NLP for learners – A simple code of text parsing with Stanza
Stanza allows you to parse sentences using Python. It is available in many languages and can provide a variety of information about a sentence.
To use stanza, you need to install it in advance.
UPOS
One of the basic information available is the part of speech (UPOS).
UPOS are represented by an abbreviation. They have the following meanings.
1. | ADJ | adjective |
2. | ADJ | adposition |
3. | ADV | adverb |
4. | AUX | auxiliary |
5. | CCONJ | coordinating conjunction |
6. | DET | determiner |
7. | INTJ | interjection |
8. | NOUN | noun |
9. | NUM | numeral |
10. | PART | particle |
11. | PRON | pronoun |
12. | PROPN | proper noun |
13. | PUNCT | punctuation |
14. | SCONJ | subordinating conjunction |
15. | SYM | symbol |
16. | VERB | verb |
17. | X | other |
XPOS
Compared to UPOS, XPOS provides more detailed parts of speech information.
They mean the following.
1. | CC | Coordinating conjunction |
2. | CD | Cardinal number |
3. | DT | Determiner |
4. | EX | Existential there |
5. | FW | Foreign word |
6. | IN | Preposition or subordinating conjunction |
7. | JJ | Adjective |
8. | JJR | Adjective, comparative |
9. | JJS | Adjective, superlative |
10. | LS | List item marker |
11. | MD | Modal |
12. | NN | Noun, singular or mass |
13. | NNS | Noun, plural |
14. | NNP | Proper noun, singular |
15. | NNPS | Proper noun, plural |
16. | PDT | Predeterminer |
17. | POS | Possessive ending |
18. | PRP | Personal pronoun |
19. | PRP$ | Possessive pronoun |
20. | RB | Adverb |
21. | RBR | Adverb, comparative |
22. | RBS | Adverb, superlative |
23. | RP | Particle |
24. | SYM | Symbol |
25. | TO | to |
26. | UH | Interjection |
27. | VB | Verb, base form |
28. | VBD | Verb, past tense |
29. | VBG | Verb, gerund or present participle |
30. | VBN | Verb, past participle |
31. | VBP | Verb, non-3rd person singular present |
32. | VBZ | Verb, 3rd person singular present |
33. | WDT | Wh-determiner |
34. | WP | Wh-pronoun |
35. | WP$ | Possessive wh-pronoun |
36. | WRB | Wh-adverb |
Lemma
Lemma is a dictionary headword. For example, take changes to takes, took, taken, taking, but these lemmas are take.
Dependency
You can find out which word a certain word depends on.
Extraction
with io.open('articles_u.txt', encoding='utf-8') as f:
text = f.read()
texts = text.replace('eos', '.\n').splitlines()

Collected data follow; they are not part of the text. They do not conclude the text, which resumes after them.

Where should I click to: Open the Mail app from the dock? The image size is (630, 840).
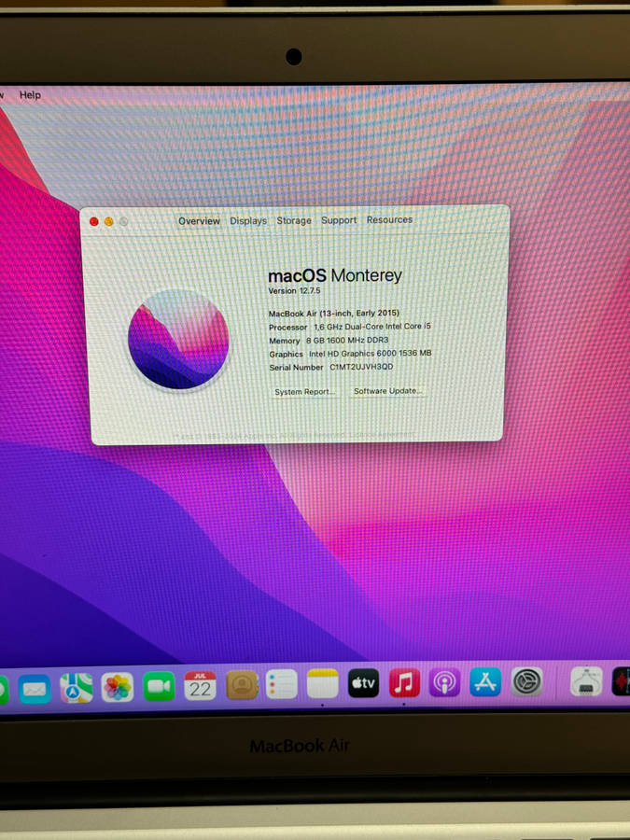pyautogui.click(x=35, y=689)
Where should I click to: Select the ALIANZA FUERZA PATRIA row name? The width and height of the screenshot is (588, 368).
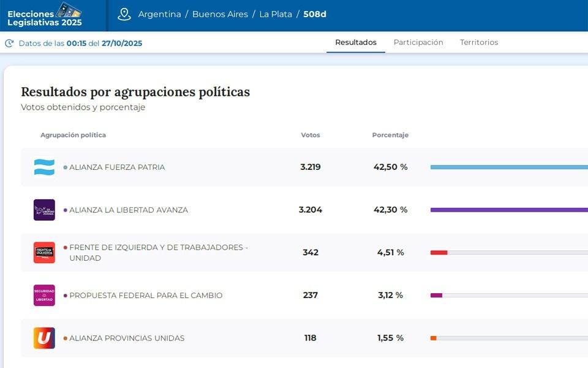[117, 167]
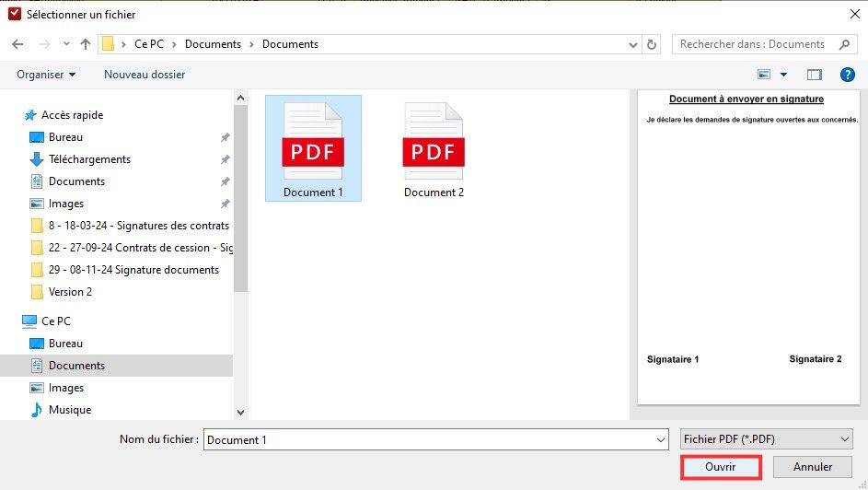Expand the file name history dropdown
This screenshot has width=868, height=490.
pos(660,440)
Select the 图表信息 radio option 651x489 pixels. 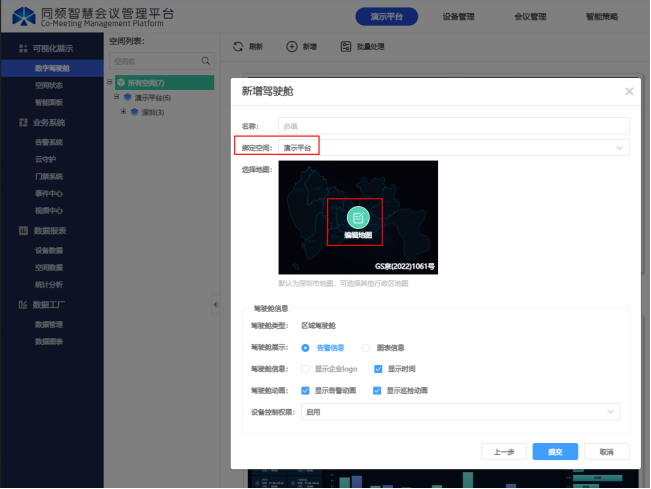point(366,348)
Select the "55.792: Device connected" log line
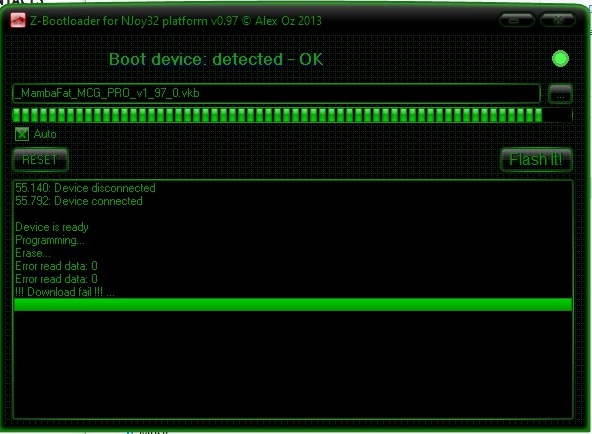The height and width of the screenshot is (434, 592). pyautogui.click(x=79, y=201)
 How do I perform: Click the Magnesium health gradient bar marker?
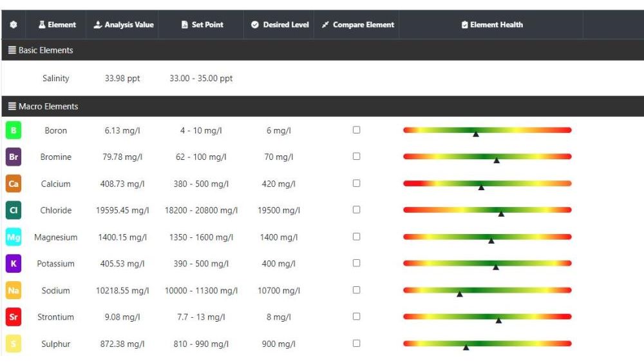(x=491, y=240)
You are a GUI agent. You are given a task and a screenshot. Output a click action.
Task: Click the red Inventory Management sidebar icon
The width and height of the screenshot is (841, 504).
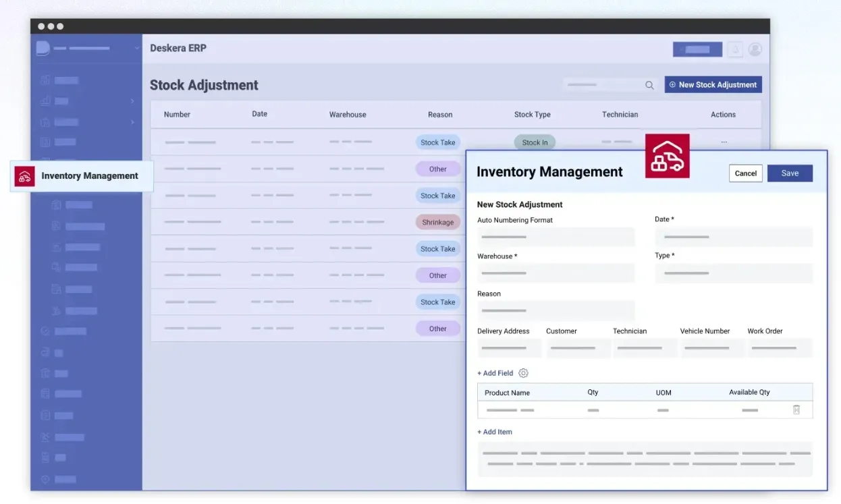tap(25, 176)
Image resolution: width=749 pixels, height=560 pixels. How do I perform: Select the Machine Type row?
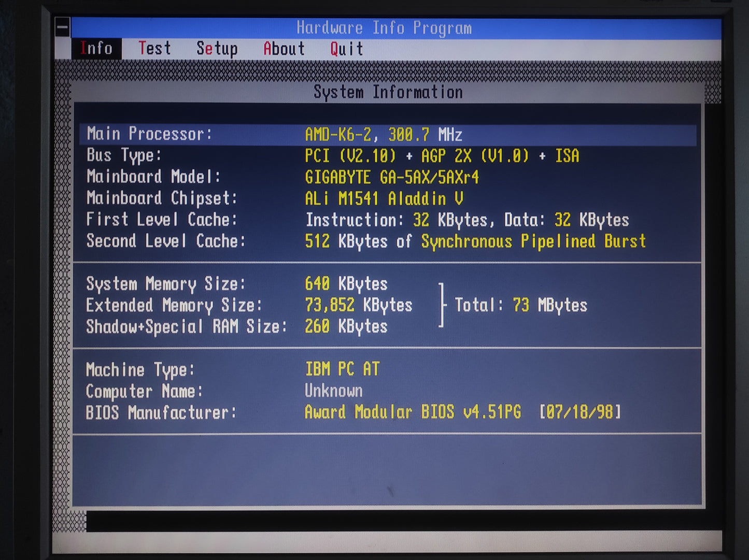point(232,369)
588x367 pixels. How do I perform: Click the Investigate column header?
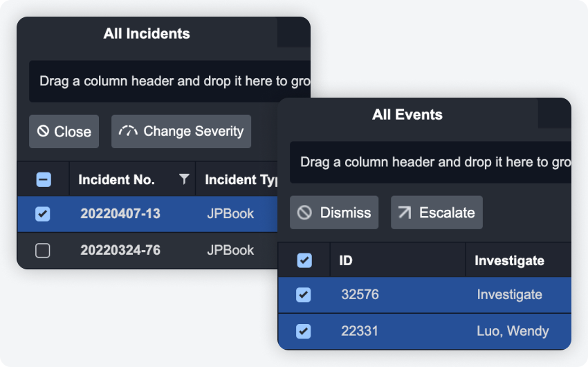coord(509,261)
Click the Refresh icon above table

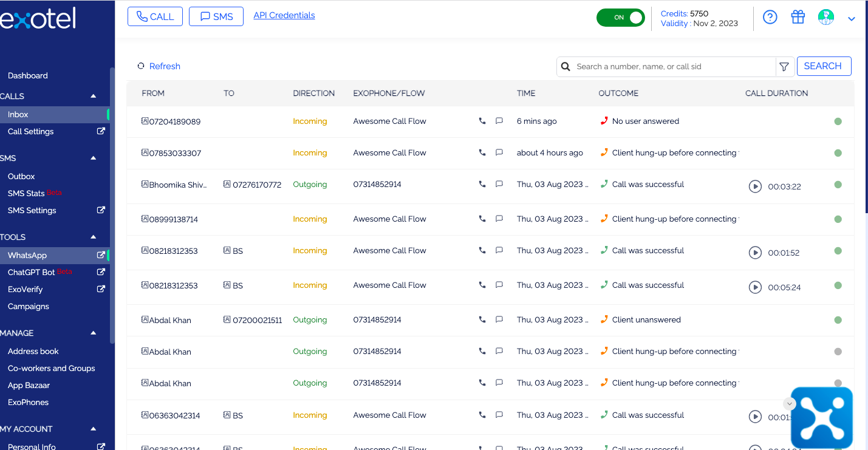[141, 66]
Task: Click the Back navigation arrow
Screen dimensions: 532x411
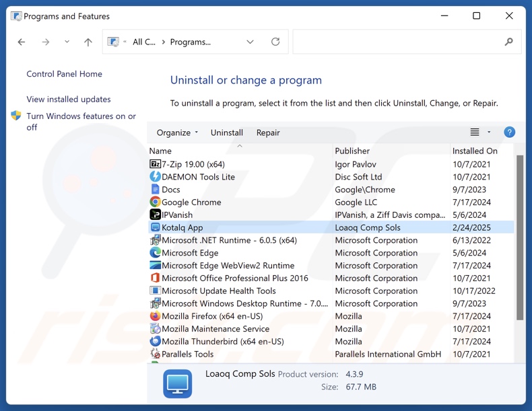Action: 22,42
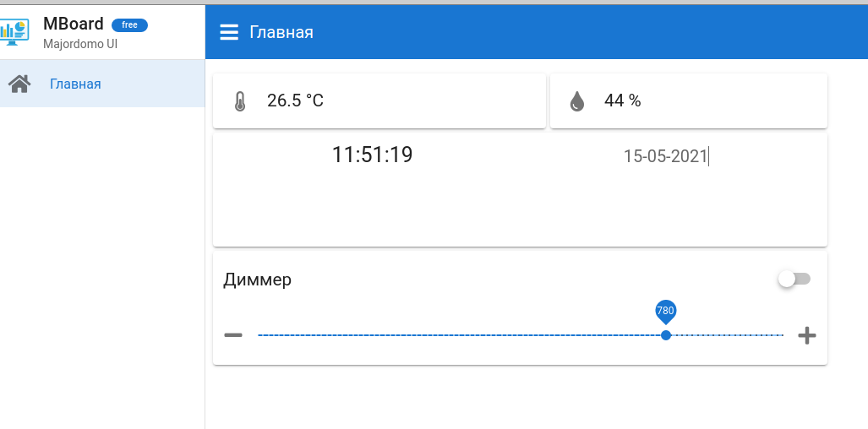Screen dimensions: 868x429
Task: Click the 15-05-2021 date field
Action: click(665, 155)
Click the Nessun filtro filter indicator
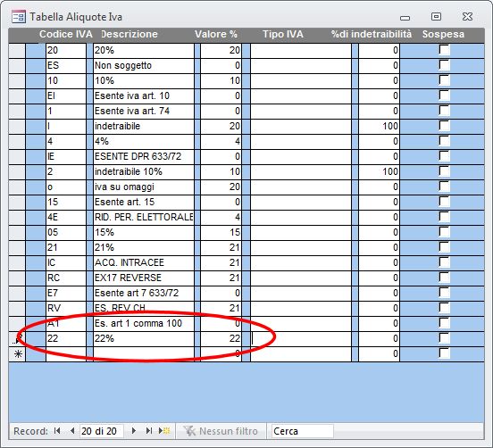Screen dimensions: 493x448 click(221, 431)
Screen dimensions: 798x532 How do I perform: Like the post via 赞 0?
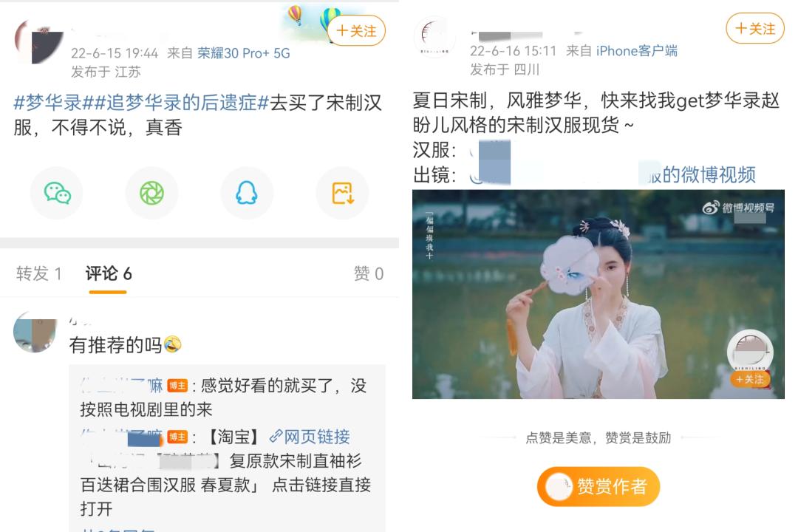pyautogui.click(x=369, y=274)
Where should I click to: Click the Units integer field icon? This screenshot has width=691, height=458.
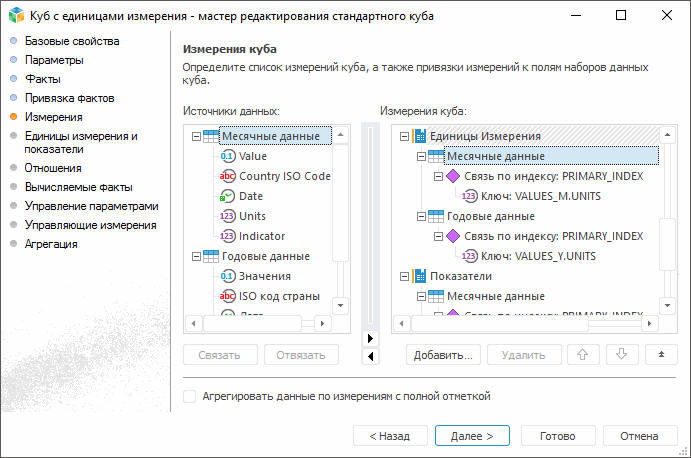[227, 216]
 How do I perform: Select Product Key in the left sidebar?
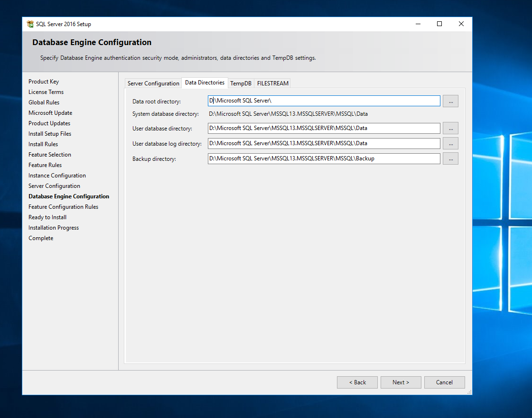[44, 81]
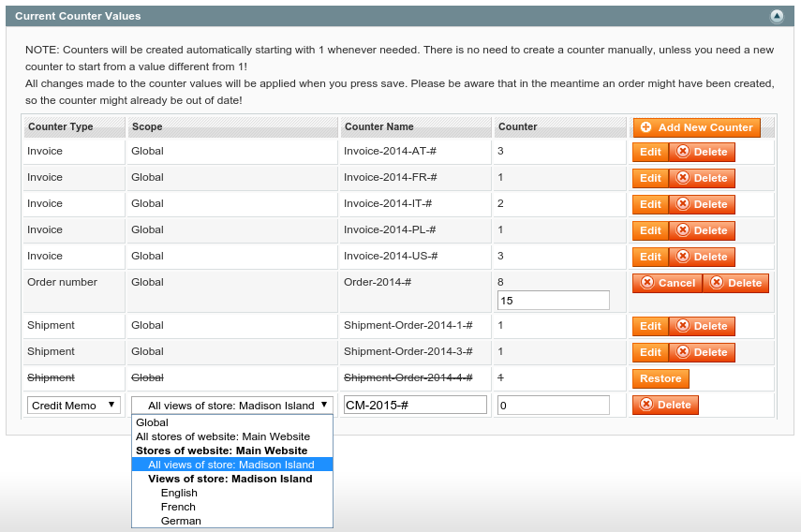
Task: Restore the Shipment-Order-2014-4-# counter
Action: [x=660, y=378]
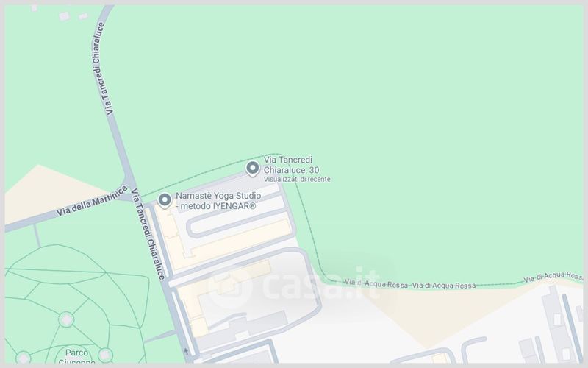Click the pin marker for Via Tancredi Chiaraluce, 30
The image size is (588, 368).
[x=253, y=169]
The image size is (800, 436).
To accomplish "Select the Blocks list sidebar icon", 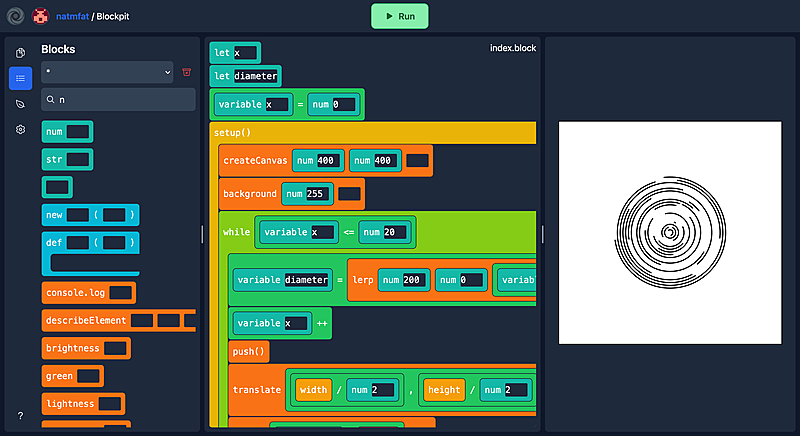I will pos(20,78).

Reads the text. The text file has the symbol eos at the end of a sentence, so replace it with a period.
stanza.download('en')
Download the English model with stanza.download('en')
. The model should be larger than 1Gbyte. Once downloaded, download is skipped the second time. The model is needed to parse the text.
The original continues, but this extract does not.